**Problem details**
In the data below, the answer is the run of lines from the line containing "[Toggle navigation] (343, 24)" through the line containing "[Home] (79, 24)", both included; print it exactly and nothing else.

**Source material**
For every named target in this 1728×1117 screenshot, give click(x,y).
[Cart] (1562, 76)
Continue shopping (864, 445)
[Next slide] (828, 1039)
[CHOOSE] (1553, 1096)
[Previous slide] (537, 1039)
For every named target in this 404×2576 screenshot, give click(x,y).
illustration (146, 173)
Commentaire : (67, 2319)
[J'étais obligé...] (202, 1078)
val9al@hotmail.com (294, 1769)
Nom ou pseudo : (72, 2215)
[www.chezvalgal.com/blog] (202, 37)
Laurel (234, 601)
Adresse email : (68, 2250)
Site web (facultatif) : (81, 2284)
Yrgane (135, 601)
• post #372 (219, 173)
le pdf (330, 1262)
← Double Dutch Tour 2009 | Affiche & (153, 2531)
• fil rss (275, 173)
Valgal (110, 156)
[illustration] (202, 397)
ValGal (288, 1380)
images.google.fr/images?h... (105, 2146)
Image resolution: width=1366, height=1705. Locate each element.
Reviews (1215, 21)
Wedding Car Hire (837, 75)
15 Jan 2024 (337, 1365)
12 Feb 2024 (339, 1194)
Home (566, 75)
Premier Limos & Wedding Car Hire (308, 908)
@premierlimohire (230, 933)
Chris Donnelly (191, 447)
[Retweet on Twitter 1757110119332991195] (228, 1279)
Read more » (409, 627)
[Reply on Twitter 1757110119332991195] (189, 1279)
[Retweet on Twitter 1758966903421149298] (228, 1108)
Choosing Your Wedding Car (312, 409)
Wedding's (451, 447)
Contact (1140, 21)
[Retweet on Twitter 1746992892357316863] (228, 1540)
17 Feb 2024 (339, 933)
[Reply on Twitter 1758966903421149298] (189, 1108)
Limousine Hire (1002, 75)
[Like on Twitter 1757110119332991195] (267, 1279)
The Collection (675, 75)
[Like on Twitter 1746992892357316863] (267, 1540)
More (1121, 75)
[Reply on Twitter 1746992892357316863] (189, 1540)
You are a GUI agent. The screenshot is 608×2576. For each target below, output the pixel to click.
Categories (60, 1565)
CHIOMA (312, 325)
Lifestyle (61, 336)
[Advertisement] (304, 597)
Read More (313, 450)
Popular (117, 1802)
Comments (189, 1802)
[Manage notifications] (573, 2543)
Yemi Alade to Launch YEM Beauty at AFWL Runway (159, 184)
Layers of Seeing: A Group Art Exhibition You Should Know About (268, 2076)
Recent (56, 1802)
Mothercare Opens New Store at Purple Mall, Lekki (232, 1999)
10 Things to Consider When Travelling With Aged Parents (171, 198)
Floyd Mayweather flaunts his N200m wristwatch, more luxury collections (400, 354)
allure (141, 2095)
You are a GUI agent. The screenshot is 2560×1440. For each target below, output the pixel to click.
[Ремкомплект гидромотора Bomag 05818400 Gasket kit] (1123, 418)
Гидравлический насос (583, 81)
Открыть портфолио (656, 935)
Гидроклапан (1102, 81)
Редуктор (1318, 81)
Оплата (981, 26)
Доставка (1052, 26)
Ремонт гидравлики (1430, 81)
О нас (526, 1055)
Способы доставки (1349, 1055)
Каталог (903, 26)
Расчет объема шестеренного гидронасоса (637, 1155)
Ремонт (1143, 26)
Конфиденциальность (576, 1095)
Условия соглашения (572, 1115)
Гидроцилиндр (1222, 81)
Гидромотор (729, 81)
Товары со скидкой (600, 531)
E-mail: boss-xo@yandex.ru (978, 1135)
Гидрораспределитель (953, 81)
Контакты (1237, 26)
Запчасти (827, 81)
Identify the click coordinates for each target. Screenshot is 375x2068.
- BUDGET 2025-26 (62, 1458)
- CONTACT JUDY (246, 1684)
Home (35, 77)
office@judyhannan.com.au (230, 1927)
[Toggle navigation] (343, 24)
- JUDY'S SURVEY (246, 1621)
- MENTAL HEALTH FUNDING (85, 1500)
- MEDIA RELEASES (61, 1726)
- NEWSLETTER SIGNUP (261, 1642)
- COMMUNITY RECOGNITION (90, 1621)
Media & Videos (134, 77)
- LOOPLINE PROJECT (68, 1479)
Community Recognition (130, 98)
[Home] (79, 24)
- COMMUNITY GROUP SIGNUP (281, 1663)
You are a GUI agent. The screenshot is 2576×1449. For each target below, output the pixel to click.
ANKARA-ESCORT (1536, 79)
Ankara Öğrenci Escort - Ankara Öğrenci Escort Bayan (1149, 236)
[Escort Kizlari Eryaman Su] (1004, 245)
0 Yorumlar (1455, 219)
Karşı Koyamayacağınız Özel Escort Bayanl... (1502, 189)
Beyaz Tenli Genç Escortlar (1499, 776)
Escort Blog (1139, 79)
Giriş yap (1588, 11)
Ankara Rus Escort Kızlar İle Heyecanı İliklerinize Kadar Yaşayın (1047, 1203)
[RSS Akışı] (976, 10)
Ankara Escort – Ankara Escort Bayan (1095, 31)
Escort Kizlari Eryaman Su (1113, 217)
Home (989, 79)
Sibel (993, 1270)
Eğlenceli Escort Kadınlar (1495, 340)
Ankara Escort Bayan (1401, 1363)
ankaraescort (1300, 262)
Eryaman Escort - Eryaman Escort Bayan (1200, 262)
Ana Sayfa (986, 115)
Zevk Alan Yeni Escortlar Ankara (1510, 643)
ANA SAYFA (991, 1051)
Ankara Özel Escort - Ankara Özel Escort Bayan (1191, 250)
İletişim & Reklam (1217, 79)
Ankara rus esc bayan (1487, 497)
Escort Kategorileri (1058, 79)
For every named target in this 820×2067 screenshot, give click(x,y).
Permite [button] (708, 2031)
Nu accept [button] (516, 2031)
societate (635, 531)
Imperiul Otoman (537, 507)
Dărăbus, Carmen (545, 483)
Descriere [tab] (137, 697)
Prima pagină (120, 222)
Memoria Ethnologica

**Response to this task**
[Toggle navigation] (343, 24)
- JUDY'S SURVEY (246, 1621)
- MENTAL HEALTH FUNDING (85, 1500)
- MEDIA RELEASES (61, 1726)
- NEWSLETTER SIGNUP (261, 1642)
- COMMUNITY RECOGNITION (90, 1621)
Media & Videos (134, 77)
- LOOPLINE PROJECT (68, 1479)
Community Recognition (130, 98)
[Home] (79, 24)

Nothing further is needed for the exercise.